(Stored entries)
========================================================================
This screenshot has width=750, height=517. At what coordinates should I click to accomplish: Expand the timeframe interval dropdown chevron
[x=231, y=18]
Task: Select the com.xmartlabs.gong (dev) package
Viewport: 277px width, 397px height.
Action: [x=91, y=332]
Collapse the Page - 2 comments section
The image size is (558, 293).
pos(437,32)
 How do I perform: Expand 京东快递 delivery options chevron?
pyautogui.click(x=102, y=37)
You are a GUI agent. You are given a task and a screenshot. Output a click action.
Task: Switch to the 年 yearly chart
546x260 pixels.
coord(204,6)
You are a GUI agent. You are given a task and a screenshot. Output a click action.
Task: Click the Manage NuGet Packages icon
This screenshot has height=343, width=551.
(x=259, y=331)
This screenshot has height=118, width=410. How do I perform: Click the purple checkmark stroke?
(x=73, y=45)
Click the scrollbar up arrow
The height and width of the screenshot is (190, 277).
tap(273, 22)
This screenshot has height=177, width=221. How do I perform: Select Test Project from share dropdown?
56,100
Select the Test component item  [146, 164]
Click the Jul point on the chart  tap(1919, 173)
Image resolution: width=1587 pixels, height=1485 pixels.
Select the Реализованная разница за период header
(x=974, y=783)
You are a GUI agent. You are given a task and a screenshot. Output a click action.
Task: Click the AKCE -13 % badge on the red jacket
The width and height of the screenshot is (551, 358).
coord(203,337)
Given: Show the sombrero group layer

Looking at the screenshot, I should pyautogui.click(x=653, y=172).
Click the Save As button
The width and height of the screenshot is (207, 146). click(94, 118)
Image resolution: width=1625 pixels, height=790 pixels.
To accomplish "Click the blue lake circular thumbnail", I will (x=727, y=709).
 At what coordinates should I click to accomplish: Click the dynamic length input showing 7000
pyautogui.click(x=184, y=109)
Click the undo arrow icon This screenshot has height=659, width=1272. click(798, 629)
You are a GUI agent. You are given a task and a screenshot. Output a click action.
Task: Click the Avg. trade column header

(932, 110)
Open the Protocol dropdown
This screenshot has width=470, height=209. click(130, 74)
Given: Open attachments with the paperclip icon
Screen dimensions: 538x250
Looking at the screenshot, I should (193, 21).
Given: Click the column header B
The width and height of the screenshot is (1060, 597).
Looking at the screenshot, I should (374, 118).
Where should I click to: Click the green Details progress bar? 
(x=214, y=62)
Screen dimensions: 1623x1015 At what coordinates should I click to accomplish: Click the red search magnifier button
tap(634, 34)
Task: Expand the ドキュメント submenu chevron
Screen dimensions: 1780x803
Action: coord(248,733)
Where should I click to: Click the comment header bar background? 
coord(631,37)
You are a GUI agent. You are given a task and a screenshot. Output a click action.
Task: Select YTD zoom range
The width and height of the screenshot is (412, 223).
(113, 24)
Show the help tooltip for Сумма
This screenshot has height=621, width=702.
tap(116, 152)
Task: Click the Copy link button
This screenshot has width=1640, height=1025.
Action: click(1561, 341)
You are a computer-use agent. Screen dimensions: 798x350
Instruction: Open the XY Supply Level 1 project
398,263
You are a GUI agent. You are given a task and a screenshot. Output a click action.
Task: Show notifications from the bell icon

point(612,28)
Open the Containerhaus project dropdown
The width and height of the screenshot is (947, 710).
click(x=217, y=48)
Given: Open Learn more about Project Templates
========================================================================
Exercise description
Pull out each line of the entries above that contains the word "accomplish", and list those lines.

Task solution
This screenshot has width=750, height=517. At what coordinates should I click to accomplish: Expand the timeframe interval dropdown chevron
To accomplish "Click the blue lake circular thumbnail", I will (x=727, y=709).
 At what coordinates should I click to accomplish: Click the dynamic length input showing 7000
Screen dimensions: 1623x1015 At what coordinates should I click to accomplish: Click the red search magnifier button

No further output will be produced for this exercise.